But if you really want to be with someone who appreciates and loves you, then here are seven tips to attract more positive relationships.

1. Cut off the complaints.


Don't be a complainer and don't let others complain at you. It's cool to vent once in a while, but complaining is just frustration without any plans behind it. Set boundaries in your life to keep needless complaining out.

2. Acknowledge the past.

But don't live in. The past is in the past. Put your baggage down and walk away. It takes time to heal from past injuries, but you have to allow yourself to.

3. Love yourself first.


The best way to attract positive love is to love yourself. Love yourself exactly as you are. Make yourself your top priority. Get to know the inner you before you let anyone start checking it out.

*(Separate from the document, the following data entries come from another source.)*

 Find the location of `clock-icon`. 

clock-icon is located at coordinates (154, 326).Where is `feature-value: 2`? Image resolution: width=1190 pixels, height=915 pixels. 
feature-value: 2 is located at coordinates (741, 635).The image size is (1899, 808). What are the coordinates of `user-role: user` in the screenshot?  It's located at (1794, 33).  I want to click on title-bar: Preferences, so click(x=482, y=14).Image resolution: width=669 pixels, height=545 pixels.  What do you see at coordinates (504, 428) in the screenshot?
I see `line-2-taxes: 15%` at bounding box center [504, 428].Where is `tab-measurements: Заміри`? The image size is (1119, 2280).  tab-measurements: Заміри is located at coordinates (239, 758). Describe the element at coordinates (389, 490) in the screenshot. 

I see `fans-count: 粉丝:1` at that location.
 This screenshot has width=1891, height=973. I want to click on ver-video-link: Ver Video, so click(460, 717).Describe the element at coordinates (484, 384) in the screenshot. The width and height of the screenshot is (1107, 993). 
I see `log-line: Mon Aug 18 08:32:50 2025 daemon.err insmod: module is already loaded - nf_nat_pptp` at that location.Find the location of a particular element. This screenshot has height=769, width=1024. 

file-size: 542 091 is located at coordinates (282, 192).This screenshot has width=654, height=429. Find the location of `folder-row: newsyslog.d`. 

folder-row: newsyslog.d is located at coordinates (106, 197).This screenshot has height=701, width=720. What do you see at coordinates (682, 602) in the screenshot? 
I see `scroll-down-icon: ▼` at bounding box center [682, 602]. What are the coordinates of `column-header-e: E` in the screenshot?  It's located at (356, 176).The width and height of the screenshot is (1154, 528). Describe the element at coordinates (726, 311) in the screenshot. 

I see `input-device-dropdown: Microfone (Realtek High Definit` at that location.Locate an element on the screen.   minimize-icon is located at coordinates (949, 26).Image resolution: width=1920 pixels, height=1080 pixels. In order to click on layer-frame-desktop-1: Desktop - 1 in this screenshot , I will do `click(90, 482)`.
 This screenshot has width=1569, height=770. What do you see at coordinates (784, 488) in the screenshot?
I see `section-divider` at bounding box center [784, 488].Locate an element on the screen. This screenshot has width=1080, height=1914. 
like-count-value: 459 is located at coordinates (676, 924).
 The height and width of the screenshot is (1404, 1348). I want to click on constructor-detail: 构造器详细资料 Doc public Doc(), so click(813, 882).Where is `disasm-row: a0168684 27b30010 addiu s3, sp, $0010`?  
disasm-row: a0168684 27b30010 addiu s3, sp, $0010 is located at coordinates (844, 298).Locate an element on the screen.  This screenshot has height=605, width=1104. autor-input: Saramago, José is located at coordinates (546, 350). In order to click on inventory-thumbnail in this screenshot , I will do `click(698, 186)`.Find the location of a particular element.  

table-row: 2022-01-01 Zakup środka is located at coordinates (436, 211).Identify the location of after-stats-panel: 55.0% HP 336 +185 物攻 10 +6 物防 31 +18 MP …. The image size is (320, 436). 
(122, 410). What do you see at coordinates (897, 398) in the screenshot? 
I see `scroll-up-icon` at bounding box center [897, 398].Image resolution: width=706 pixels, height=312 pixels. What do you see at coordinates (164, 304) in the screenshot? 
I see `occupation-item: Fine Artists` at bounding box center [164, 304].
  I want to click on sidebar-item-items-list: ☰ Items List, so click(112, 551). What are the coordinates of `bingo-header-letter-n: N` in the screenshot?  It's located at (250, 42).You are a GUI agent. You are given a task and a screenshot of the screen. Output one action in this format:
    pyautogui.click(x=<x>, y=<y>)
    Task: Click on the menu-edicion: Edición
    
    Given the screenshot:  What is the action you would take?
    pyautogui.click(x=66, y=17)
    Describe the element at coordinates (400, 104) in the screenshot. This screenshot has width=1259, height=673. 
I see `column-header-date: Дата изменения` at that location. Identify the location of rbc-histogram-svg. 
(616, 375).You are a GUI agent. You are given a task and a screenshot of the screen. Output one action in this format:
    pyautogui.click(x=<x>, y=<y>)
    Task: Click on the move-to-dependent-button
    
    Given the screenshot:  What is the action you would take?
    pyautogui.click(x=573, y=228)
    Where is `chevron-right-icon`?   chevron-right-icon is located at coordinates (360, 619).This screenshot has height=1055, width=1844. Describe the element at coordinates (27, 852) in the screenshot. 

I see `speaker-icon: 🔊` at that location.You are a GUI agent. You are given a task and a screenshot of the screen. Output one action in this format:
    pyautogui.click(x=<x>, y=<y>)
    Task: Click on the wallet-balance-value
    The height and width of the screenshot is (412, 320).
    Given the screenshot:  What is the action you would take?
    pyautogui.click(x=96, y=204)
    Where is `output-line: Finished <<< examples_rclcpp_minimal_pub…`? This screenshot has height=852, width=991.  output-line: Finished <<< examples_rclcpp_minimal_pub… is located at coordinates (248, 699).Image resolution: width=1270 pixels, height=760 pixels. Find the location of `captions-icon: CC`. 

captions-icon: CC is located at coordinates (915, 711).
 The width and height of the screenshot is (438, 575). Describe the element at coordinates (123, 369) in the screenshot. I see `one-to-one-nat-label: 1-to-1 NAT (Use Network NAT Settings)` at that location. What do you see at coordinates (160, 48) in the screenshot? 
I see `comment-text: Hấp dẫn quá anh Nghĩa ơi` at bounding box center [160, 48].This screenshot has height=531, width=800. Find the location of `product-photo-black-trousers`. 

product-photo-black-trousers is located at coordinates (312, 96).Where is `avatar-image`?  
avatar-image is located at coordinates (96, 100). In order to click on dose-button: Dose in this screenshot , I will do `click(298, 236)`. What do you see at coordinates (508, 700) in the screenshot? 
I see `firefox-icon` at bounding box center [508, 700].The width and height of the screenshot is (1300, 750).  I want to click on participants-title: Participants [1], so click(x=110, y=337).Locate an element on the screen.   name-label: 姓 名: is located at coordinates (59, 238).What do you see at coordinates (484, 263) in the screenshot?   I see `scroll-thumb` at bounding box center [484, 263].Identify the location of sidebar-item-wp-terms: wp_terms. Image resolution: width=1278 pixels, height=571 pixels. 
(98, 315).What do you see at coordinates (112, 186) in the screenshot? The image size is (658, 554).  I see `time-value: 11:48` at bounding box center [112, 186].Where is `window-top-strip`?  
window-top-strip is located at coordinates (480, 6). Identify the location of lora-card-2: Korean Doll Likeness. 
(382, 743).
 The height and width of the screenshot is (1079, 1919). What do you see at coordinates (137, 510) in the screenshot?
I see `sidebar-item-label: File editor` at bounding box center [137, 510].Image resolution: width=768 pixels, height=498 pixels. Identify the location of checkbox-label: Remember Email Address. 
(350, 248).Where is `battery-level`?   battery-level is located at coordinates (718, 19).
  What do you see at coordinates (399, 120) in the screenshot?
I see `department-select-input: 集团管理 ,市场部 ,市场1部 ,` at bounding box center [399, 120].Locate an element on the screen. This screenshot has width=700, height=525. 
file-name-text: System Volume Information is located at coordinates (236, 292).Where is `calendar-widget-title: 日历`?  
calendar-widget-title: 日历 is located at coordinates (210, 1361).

4. Don't let anyone take your power.

Hold onto your power. Don't let your potential partners take power away from you by changing your perception of yourself. Stand up for your truth. Listen to what others might have to say, but think critically about it.

5. Understand that rejection is great.


Let me guess, the guy or gal you like didn't swipe right. Right? That's OK. They judged you on your looks only. You don't want to be with anyone like that anyway. Truly positive loves will want to get to know the real you.

6. Love every moment.

Find something awesome and joyous in every moment and every experience, even the challenging times. Positive people are attracted to positive people.

7. Don't worry.


The right person will come along when the moment is perfect. Just continue being yourself.